Now, there's an easier way to look at these events, especially if you're a cynical observer such as I. After scooping up shares at the bottom on Thursday and Friday, the power players behind the scenes made fast cash on Monday, sold a little more on Tuesday, sucked in more late-comers on Wednesday and now are selling in earnest. The moves are being made in conjunction with various and many stock option plays, the May variety which expire on Friday, the 21st, being the most active.

Depending on how badly these power players - the same group likely behind the flash crash and other recent organized selling - want to hit the little guys on the other end of trades - and how soon - this little episode could take on some very interesting dimensions. They might be over-weighted on the long end, or they could be itching for another downdraft. The latter would make more sense from a chartist's perspective. Once a market breaks through a key level - like the 50-day MA - the corresponding next moves are usually more of the same, and this move was one of significantly violent quality, so the downside appears to be the more obvious choice.

Of course, these insiders are a savvy bunch and they've likely already discounted the idea that the market should behave in patterned ways, so they just might keep stocks chugging along, mirroring the 50-day until options expire. The cynical view is that they bought close to the bottom and are slowly selling at fat profits presently, though, and that patten should continue.

At the end of today's trading, there was a rush for the exits. Stocks closed at their lows of the session, which is one of the more profound daily indicators one can find. It indicates a real reluctance to maintain positions and even less commitment to any new purchases.

Dow 10,782.95, -113.96 (1.05%)
NASDAQ 2,394.36, -30.66 (1.26%)
S&P 500 1,157.43, -14.24 (1.22%)
NYSE Composite 7,234.37, -81.99 (1.12%)

On the day, decliners took the advantage over advancing issues, 4193-2349. There were 192 new highs to a paltry 53 new lows. This is an interesting development. The market is holding judgement in abeyance, perhaps awaiting some catalyst, or just marking time until the next move lower. Volume was down for the third consecutive day, another indication that the markets are poised to head even lower, likely back to test the Friday intra-day low of 10,221.50.

NYSE Volume 5,477,719,500.00
NASDAQ Volume 2,321,865,500.00

Commodity prices continued to cool. Crude oil maintained its relentless slide, losing another $1.25 per barrel, to $74.40. Even gold bugs were either spooked or taking profits, sending the price down by $13.90 per ounce, to $1,228.80. Silver also ran down 16 cents, to $19.48.

Much of today's selling was blamed on some interesting and disturbing comments from mainstream retailer Kohl's, which issued 2nd quarter fiscal 2010 guidance that fell short of expectations and noted that the average amount per transaction was down in the most recent quarter.

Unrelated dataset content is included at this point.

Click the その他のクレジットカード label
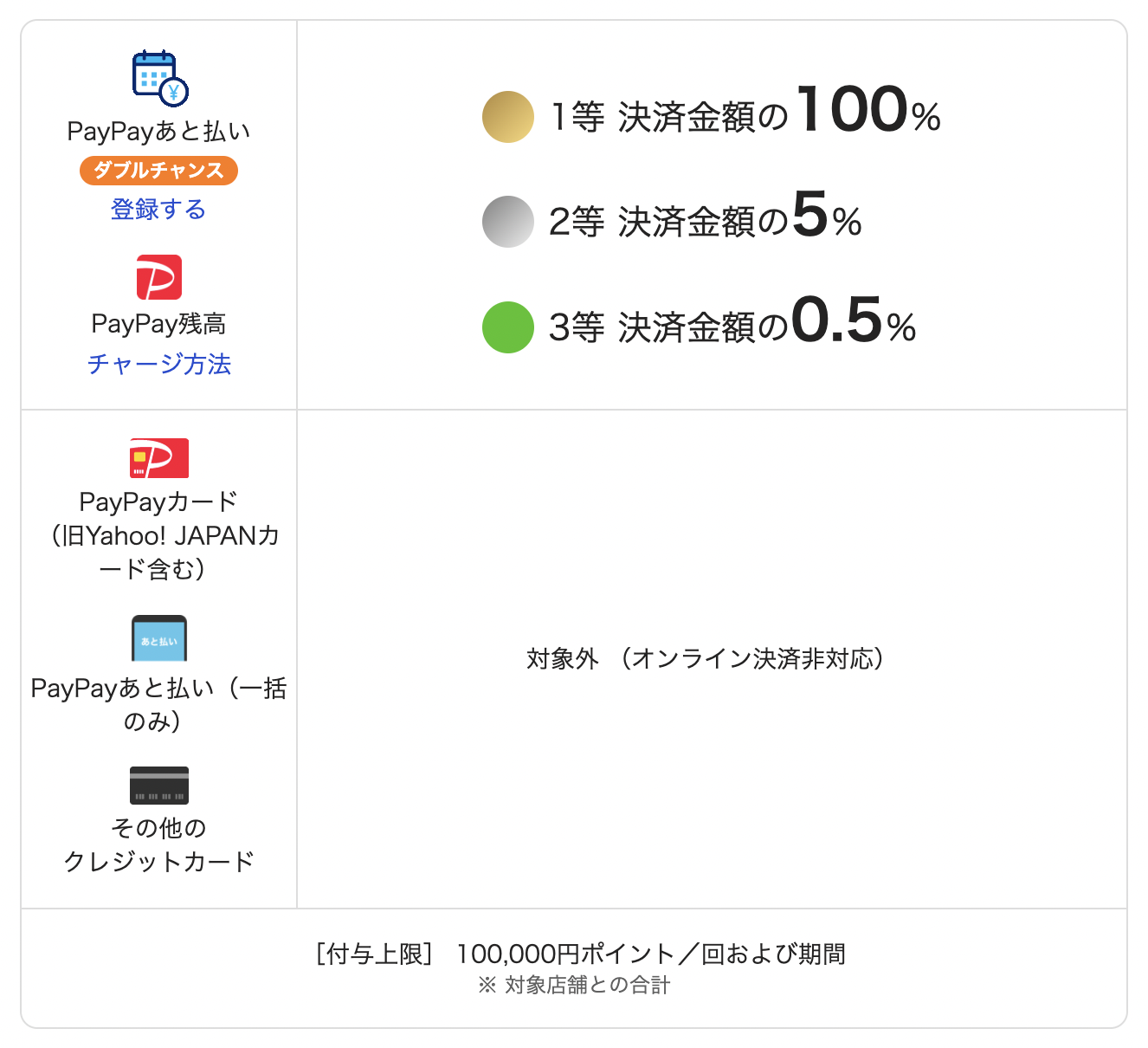This screenshot has height=1048, width=1148. (x=159, y=844)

Macy's also cited the same metric, days ago. With retailers cautious about consumer spending, they are acting as the canaries in the coal mine, warning that the current recovery - if one exists at all - may not be sustained. If they're right, stocks will find no bottom in the near term and the remainder of the year may be a wipeout for many corporations.

It's interesting to note that the January indicator predicted that 2010 would be a down year for stocks and maintains a solid record of correctly predicting the future economy, somewhere in the range of 85% accurate. Since the major indices are right about where they began the year, that long-ago (4 months) indicator overhangs the market like the sword of Damocles.

While Wall Street pondered its own fate, oil continues to surge from beneath the ocean into the Gulf of Mexico. With the disaster now entering its 4th week without resolution, the slick continues to grow and the oil continues to flow. That oil will go somewhere, eventually, but the drama is playing out in what appears to be a slow-motion nightmare on Bourbon Street.

At the end of it all, expect to see the end of the rig company, Transocean, drowned in a sea of lawsuits. The CEO of BP, Tony Hayward, almost certainly will be sacked, if the company even survives. As for Halliburton, the love-child of former US VP, that company seems to be born under a lucky star. The damage to the Gulf waters, the shorelands and the wetlands may be unbearable and unresolved for years to come.